Matéria produzida pelo Professor e Historiador Sérgio Dória Partamiam

Momento Cultural - Radio Espanha Independente

Especialmente Gravado por Pedro Machado de Lorena – SP para o Momento Cultural

Espanha

Ocupando a maior a maior parte da Península Ibérica, no sudoeste da Europa, a Espanha fica num planalto com clima influenciado pelo Mar Mediterrâneo e o Oceano Atlântico. Sua força como potência colonizadora nos séculos XV a XVII é testemunhada pela grande difusão da língua espanhola no mundo. Convivem no Estado espanhol diferentes nacionalidades – bascos, catalãos, galegos -, com línguas e culturas próprias e certo grau de autonomia. A economia combina modernas indústrias com zonas rurais atrasadas e enfrenta uma grave crise de desemprego. O regime monárquico mantém-se; o atual primeiro ministro Antônio Zapareiro é em socialista. A Espanha das touradas, da música e da dança, dos tesouros culturais e dos pintores, como Goya, Picasso, Salvador Dali e Miró, tem no turismo uma grande fonte de renda.

Vamos conhecer agora um pouco de sua História e a História da Radio Espanha Independente, uma das mais famosas emissoras clandestinas do passado.

Na Antigüidade a Espanha era conhecida como Ibéria, foi ocupada por fenícios, gregos e cartagineses, até ser conquistada e incorporada ao Império Romano em 45 a .C. Sob o domínio romano foi estabelecida sua unidade política e o cristianismo na península.

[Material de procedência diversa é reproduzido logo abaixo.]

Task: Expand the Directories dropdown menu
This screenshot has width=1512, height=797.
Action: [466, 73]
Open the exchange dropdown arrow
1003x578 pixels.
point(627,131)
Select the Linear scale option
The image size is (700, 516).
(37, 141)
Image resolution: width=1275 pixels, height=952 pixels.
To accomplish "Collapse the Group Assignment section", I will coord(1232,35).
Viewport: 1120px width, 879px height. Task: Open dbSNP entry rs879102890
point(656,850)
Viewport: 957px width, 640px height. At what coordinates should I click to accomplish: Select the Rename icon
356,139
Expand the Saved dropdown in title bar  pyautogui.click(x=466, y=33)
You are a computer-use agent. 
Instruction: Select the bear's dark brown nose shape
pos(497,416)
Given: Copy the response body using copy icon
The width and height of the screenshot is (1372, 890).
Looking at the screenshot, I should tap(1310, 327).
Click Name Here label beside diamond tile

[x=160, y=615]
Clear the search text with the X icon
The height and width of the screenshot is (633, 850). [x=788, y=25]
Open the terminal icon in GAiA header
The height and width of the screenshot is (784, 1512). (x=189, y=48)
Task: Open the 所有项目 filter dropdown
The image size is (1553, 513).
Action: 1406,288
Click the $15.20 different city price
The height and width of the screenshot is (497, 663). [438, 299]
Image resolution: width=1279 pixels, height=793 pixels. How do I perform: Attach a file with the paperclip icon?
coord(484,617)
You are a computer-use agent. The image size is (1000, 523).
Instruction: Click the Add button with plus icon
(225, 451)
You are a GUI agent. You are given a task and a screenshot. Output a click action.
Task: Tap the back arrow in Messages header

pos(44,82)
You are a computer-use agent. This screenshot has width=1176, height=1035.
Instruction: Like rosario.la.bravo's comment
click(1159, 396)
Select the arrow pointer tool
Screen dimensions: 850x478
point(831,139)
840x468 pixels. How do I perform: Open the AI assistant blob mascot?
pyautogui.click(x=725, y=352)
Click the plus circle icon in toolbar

No início do século V, na época das invasões bárbaras, a ela foi tomada sucessivamente por vândalos germânicos, depois pelos visigodos e, em 711, pelos mouros (árabes muçulmanos) que se apossaram de quase toda a península.

Nos séculos X e XI, os pequenos reinos cristãos como Navarra, Leão, Castela e Aragão que escaparam à dominação muçulmana no território espanhol, iniciaram a chamada “guerra de reconquista”. A reconquista cristã duraria cinco séculos terminando em 1492, quando Fernando de Aragão e Isabel de Castela – que haviam unificado seus reinos pelo casamento – capturaram Granada, última cidadela dos mouros. No reinado de Fernando e Isabel, chamados de “reis católicos” pela sua aliança com a igreja, os judeus são expulsos da Espanha ou forçados a se converter ao catolicismo.

Conquista da América

Fernando e Isabel financiam as viagens de Cristóvão Colombo, que “descobre” América em 1492 dando início a um vasto império colonial espanhol no Novo Mundo. Hernán Cortés conquista o México dos astecas em 1521 e Francisco Pizarro derrota os incas no Peru em 1532.

O rei Carlos (1516-1556), da família dos Habsburgo, herda o reino e torna-se, em decorrência de casamentos dinásticos, o governante mais poderoso da Europa: senhor da Holanda (Países Baixos), Áustria, Sardenha, Sicília e Nápoles e imperador do Sacro Império Romano-Germânico, com o título de Carlos V.

No entanto, o catolicismo fervoroso dos reis espanhóis se opõe ao emergente protestantismo na Europa. Em 1588, a poderosa Armada espanhola, chamada “a invencível”, é derrotada pela Inglaterra, na Guerra dos 30 anos (1618-1648), os Habsburgo espanhóis e austríacos atacam os holandeses, suecos e alemães, mas a participação da França ao lado das potências protestantes faz pender a balança contra Espanha e Áustria, em 1648 a Espanha reconhece a independência da Holanda (Países Baixos) e rompe seus laços com o ramo austríaco dos Habsburgo. Portugal e sua colônia do Brasil, que viviam sob o domínio da Coroa espanhola desde 1580, separa-se da Espanha em 1640. Em 1713, a Espanha perde Gibraltar, o ducado de Milão, o Reino de Nápoles e a Sardenha.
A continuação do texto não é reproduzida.